** BEGIN Source passage **
RDHonest: Honest inference in RD
In kolesarm/RDHonest: Honest Inference in Regression Discontinuity Designs

RDHonest

R Documentation

Honest inference in RD

Description

Calculate estimators and bias-aware CIs for the sharp or fuzzy RD parameter, or for value of the conditional mean at a point.

Usage

RDHonest(
  formula,
  data,
  subset,
  weights,
  cutoff = 0,
  M,
  kern = "triangular",
  na.action,
  opt.criterion = "MSE",
  h,
  se.method = "nn",
  alpha = 0.05,
  beta = 0.8,
  J = 3,
  sclass = "H",
  T0 = 0,
  point.inference = FALSE,
  sigmaY2,
  sigmaD2,
  sigmaYD,
  clusterid
)

Arguments

`formula`	an object of class `"formula"` (or one that can be coerced to that class). The formula syntax is `outcome ~ running_variable` for inference at a point. For sharp RD, it is `outcome ~ running_variable` if there are no covariates, or `outcome ~ running_variable \| covariates` if covariates are present. For fuzzy RD, it is `outcome \| treatment ~ running_variable \| covariates`, with `covariates` optional.
** END Source passage **
** BEGIN Data entries **
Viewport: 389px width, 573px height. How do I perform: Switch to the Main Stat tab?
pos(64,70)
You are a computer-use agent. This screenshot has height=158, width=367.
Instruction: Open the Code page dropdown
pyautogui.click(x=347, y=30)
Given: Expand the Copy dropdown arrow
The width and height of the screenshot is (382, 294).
** END Data entries **
** BEGIN Data entries **
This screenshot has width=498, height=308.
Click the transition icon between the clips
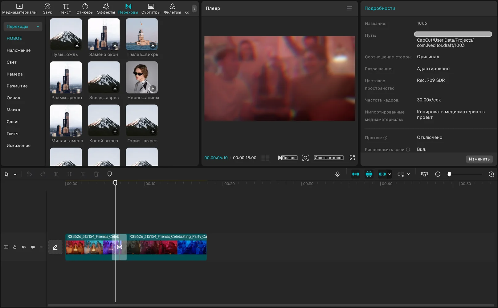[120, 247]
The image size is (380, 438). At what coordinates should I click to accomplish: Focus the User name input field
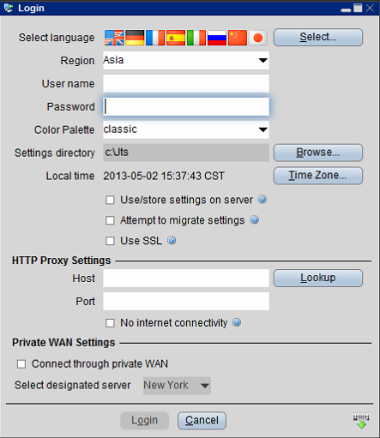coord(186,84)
** END Data entries **
** BEGIN Data entries **
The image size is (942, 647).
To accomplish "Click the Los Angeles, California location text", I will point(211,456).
** END Data entries **
◆ Goal
Answer these questions using the RDHonest documentation.
1. What is the default value of the kern argument?
2. What default value does the usage give for alpha?
3. What formula syntax does the documentation give for fuzzy RD?

◆ Answer for this exercise
1. "triangular"
2. 0.05
3. outcome | treatment ~ running_variable | covariates, with covariates optional.